Court Battles

Senate Democrats blast Supreme Court on one-year anniversary of Barrett’s confirmation

A year after Justice Amy Coney Barrett was nominated by then-President Trump and confirmed to the Supreme Court, a group of Senate Democrats issued a report blasting the new 6-3 conservative majority’s efforts to “reshape American law” to further partisan interests.

Senate Majority Leader Charles Schumer (D-N.Y.), Sen. Sheldon Whitehouse (D-R.I.) and Sen. Debbie Stabenow (D-Mich.) released a report on Tuesday on Tuesday, the one-year anniversary of Barrett’s confirmation vote, summing up the conservative victories the new majority has achieved and warning of an assault on constitutional rights.

The report is the latest in a series of assessments from the Democrats on the conservatives’ foothold in the federal judiciary, attributing their success to an influential right-wing legal network led by groups like the Federalist Society, whose membership ranks provided many of Trump’s judicial appointees.

“Amy Coney Barrett’s confirmation was just the latest success for these dark-money actors, and all signs point toward the Court continuing its assault on our Constitution and the American people going forward,” reads the report, a copy of which was provided to The Hill before its publication.

The senators reviewed some of the court’s major rulings from the 2020 term, the first in which conservatives held their current 6-3 majority, highlighting cases in which the court sided with business groups over labor unions, struck down voting measures intended to increase ballot access amid a pandemic and upheld immigration restrictions.

The report also criticizes the conservative majority’s handling of the controversial Texas “heartbeat” law known as S.B. 8, which prohibits abortions after a fetal heartbeat is detected, typically around six weeks of pregnancy, before many women realize they are pregnant.

Last month, the court in a 5-4 ruling allowed the law to go into effect, forcing many of the state’s abortion clinics to shutter their doors. The ruling ignited intense criticism from Democrats and reproductive rights activists who said it was contrary to the court’s landmark rulings in Roe v. Wade and Planned Parenthood v. Casey, which affirmed a woman’s constitutional right to an abortion.

The court will hear another challenge to the law from the Biden administration on Nov. 1, and in December it will hear a case involving another restrictive abortion law in Mississippi.

In both lawsuits, the states are asking the court to overturn Roe and Casey, a scenario that Democrats warned was the ultimate goal of the conservative legal movement’s aggressive judicial confirmation efforts under Trump.

“The Court’s handling of S.B. 8 is just the latest example of a partisan Supreme Court stopping at nothing to impose its radical agenda on the American people,” the Democrats’ report released on Tuesday reads.
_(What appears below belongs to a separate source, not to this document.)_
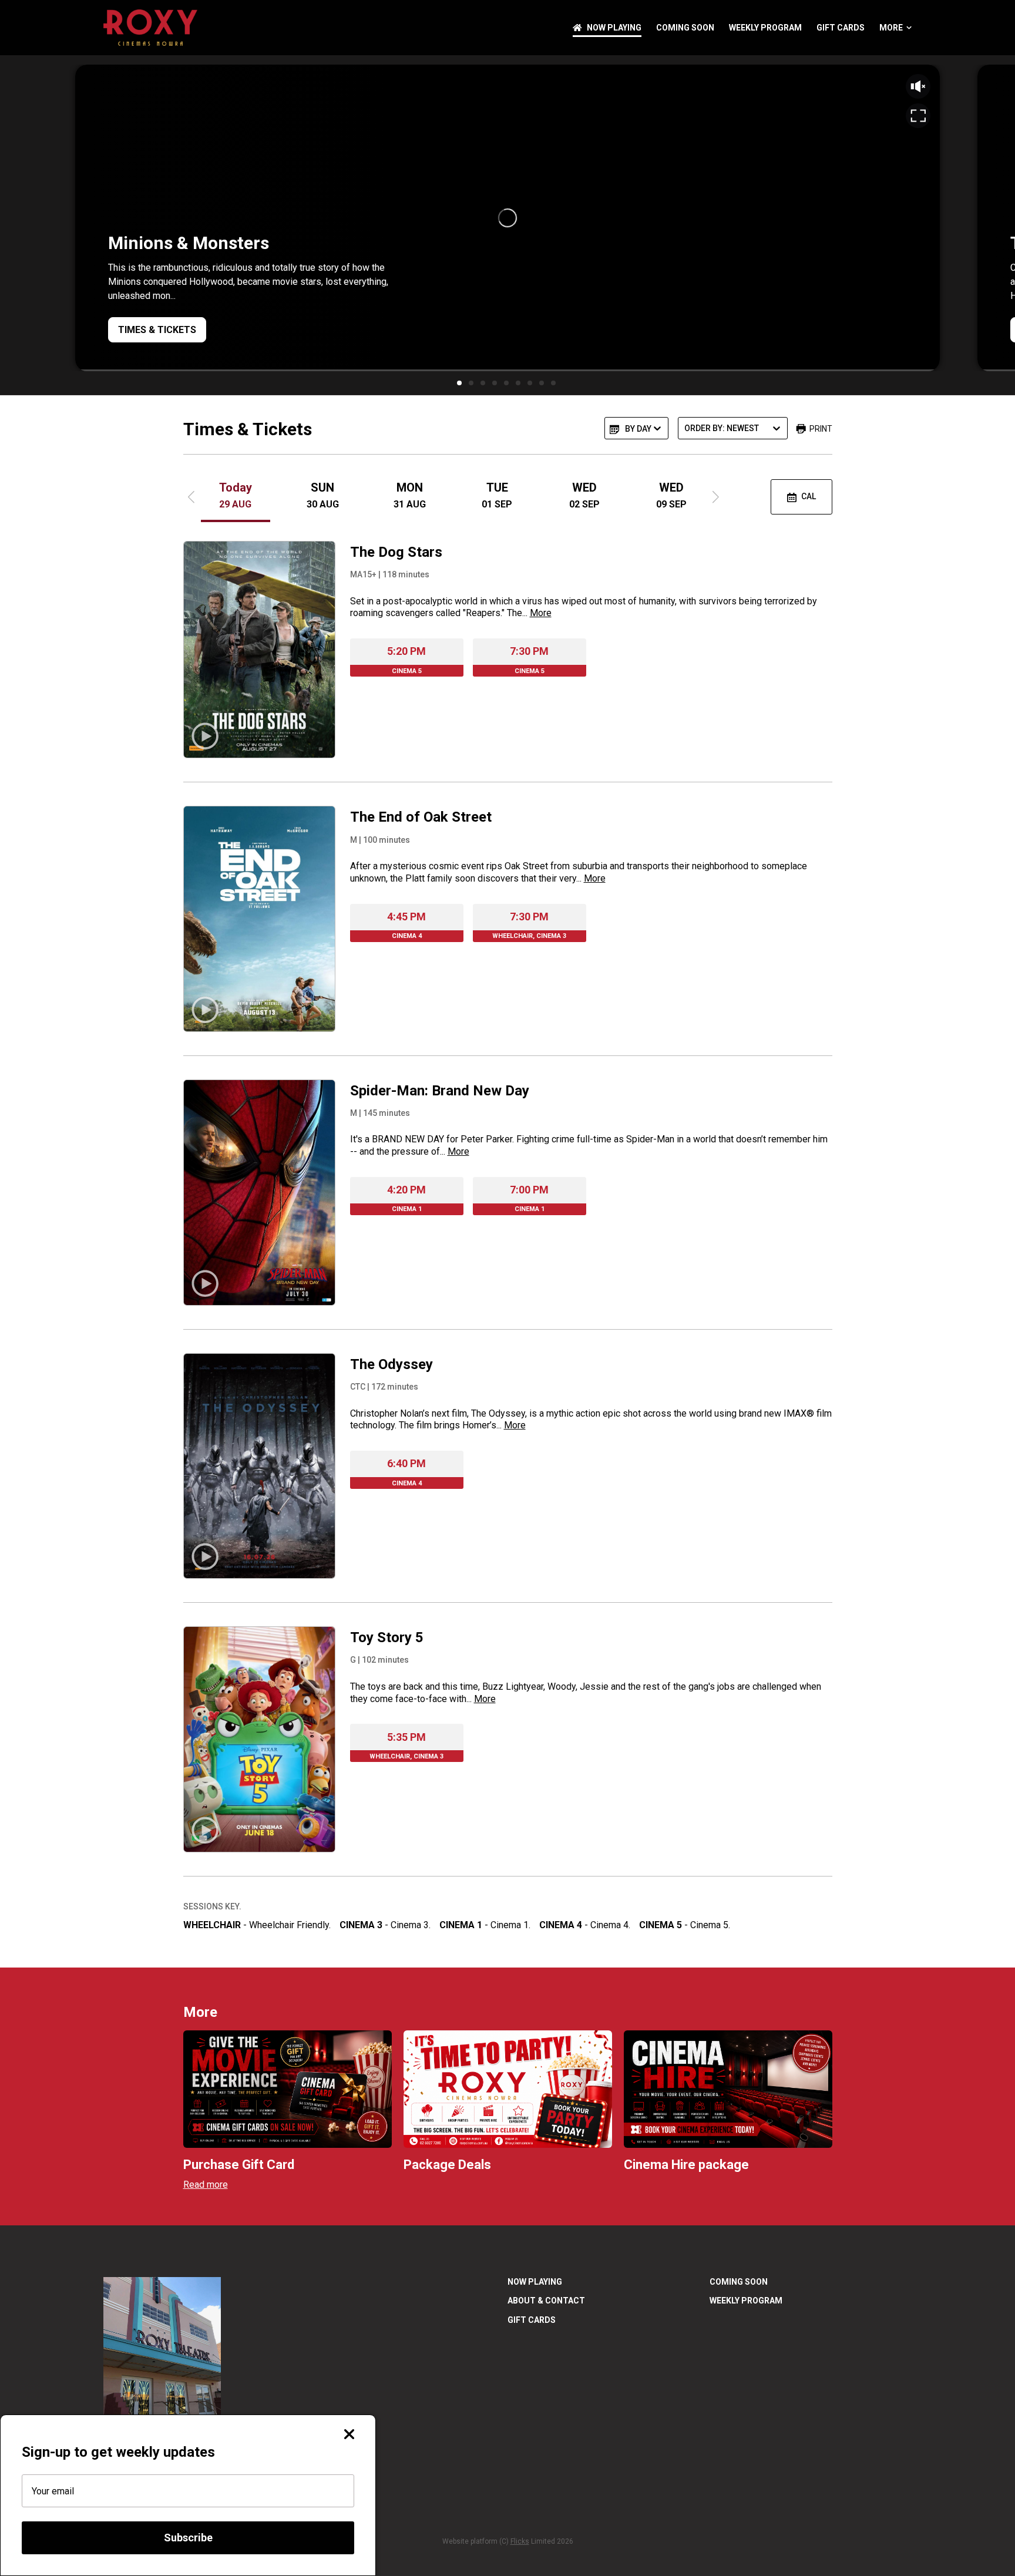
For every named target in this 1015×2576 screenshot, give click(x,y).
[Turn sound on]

The three Democrats stopped short of endorsing the growing calls on the left to structurally reform the Supreme Court through court packing or term limits in order to nullify the threat from the emboldened majority.

Instead, they called on Congress to pass legislation that would codify rights endangered by the bench’s ideological balance, such as abortion and ballot access, and impose strict ethical requirements on the Supreme Court and the rest of the judiciary to expose and insulate the courts from big-money influence.

The senators also called on President Biden’s Supreme Court commission to explore how to address what they see as a partisan takeover of the bench and its effects on longstanding precedents, saying it “has not yet given these issues the attention they deserve.”

“Even if the Commission fails to live up to this challenge, Congress, President Biden, and the American people must not,” the report reads. “Court capture succeeded because we were not prepared for the scope and relentlessness of the dark-money machine. Consequently, its effects on our country and our values have been devastating. If we want to resist these special interests, the time for action must be now.

“Protecting our Constitution, our democracy, our people, and our environment from this assault will require clear-eyed thinking about the broad threat the dark-money machine and its Court pose, bold solutions for responding to this threat, and decisive actions to implement those solutions,” it continued. “We can rise to meet this obligation, but we cannot wait until irreparable damage is done.”